> [What the exercise asks] Go to the line that contains "1389x868 pixels." in the listing below, then output it and every line after it exactly, omitting pictures.

> [Extracted material]
====

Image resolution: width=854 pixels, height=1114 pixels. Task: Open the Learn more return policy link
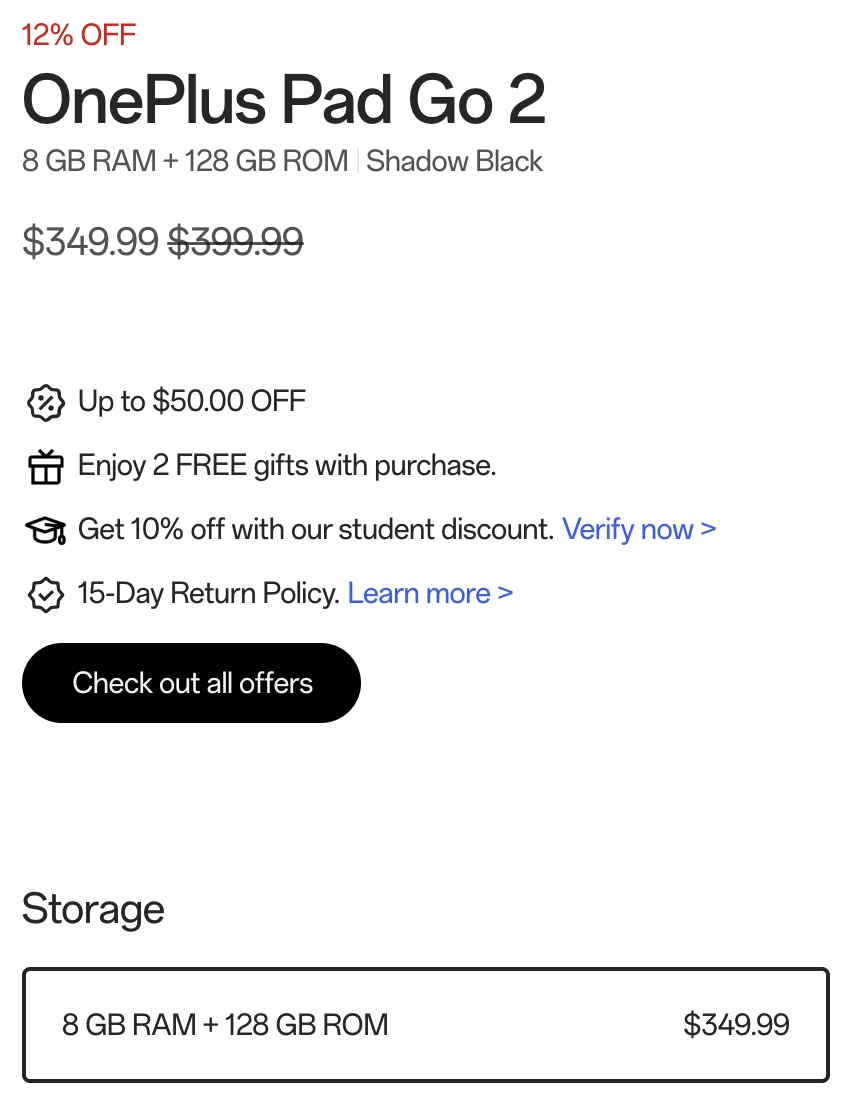click(430, 593)
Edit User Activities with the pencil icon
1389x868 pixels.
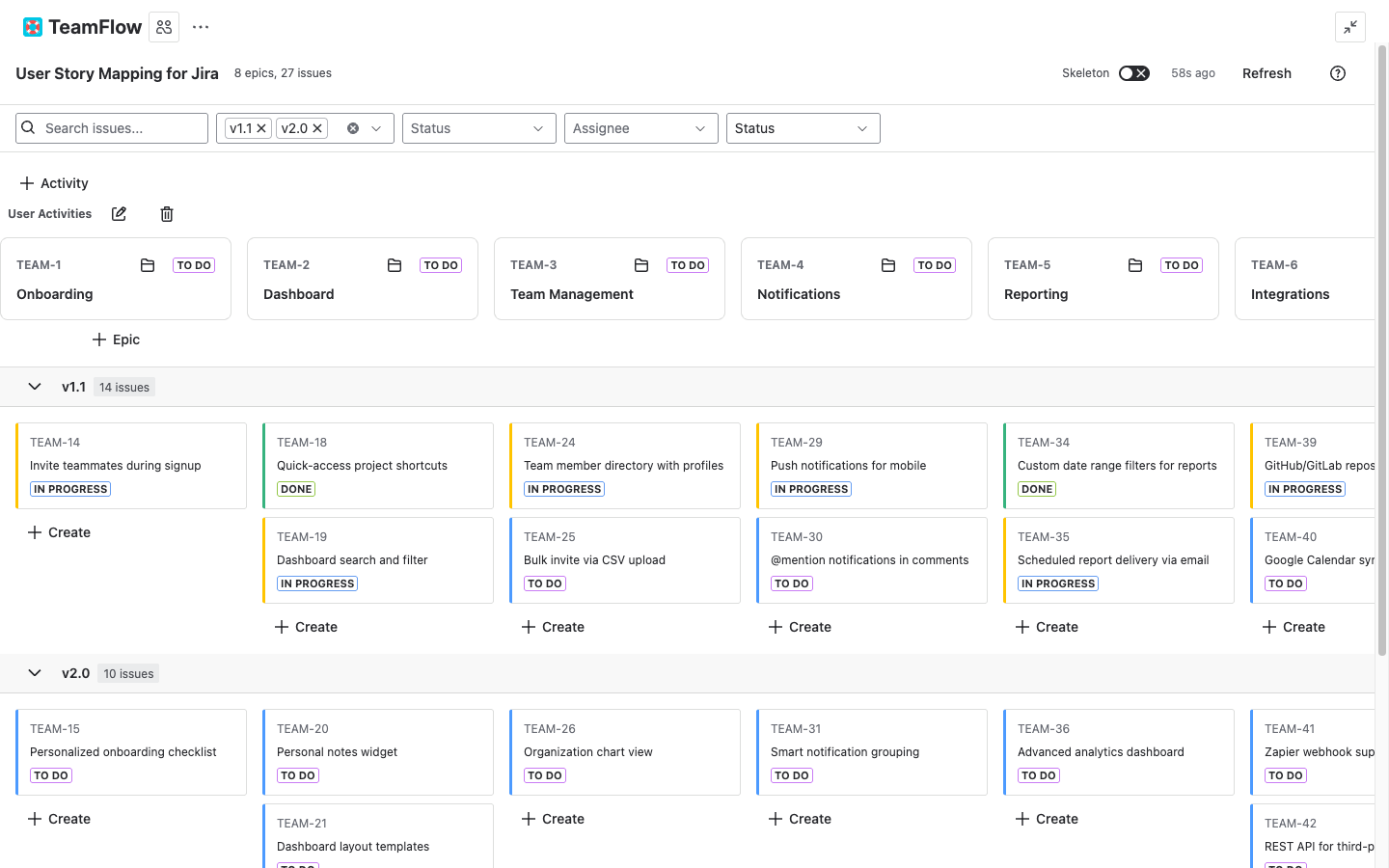point(119,213)
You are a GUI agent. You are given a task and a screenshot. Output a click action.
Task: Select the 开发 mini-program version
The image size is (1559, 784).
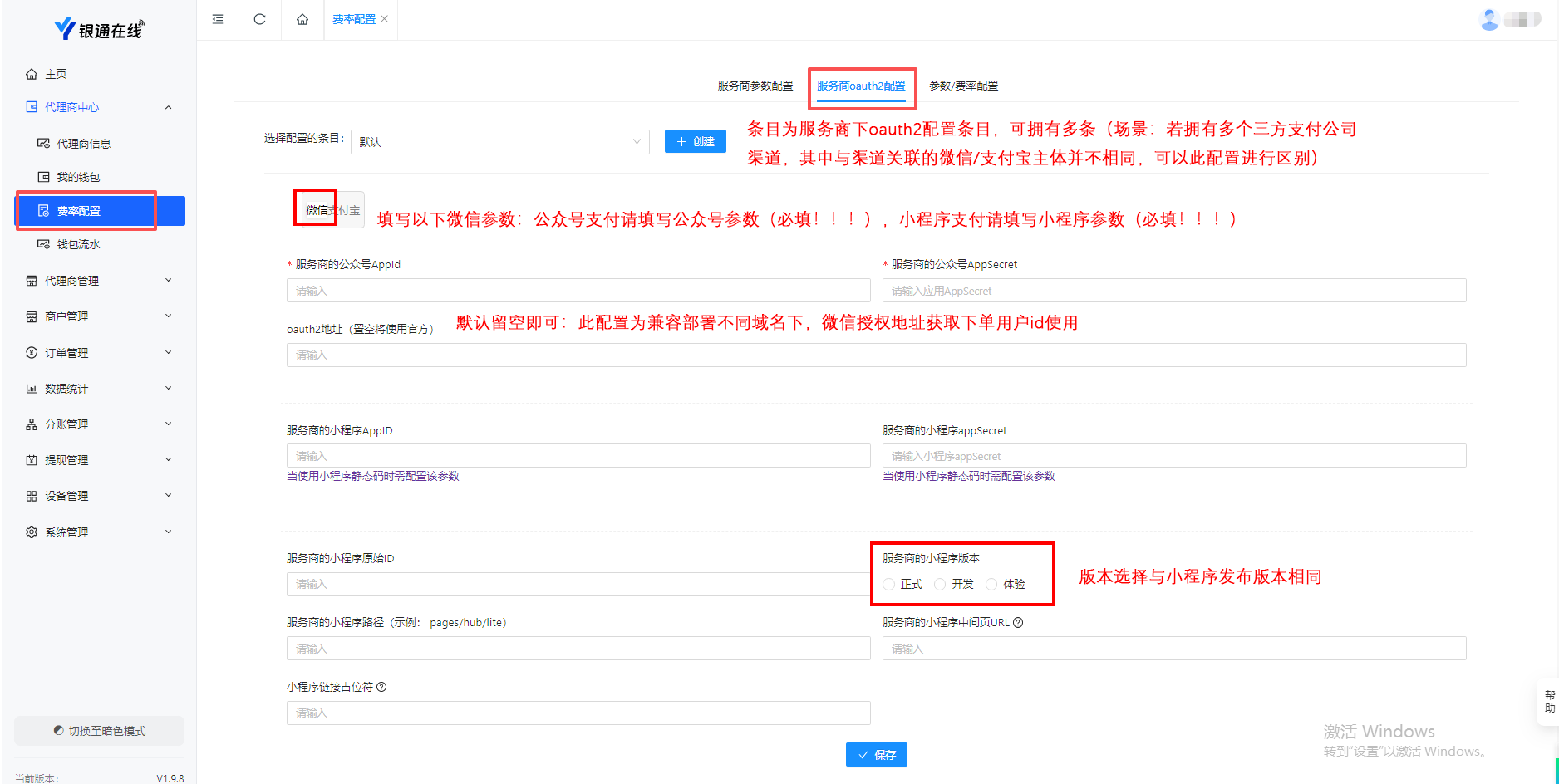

====

> [Answer box]
1389x868 pixels.
point(119,213)
You are a GUI agent. You are given a task and a screenshot. Output a click action.
Task: Select the 开发 mini-program version
The image size is (1559, 784).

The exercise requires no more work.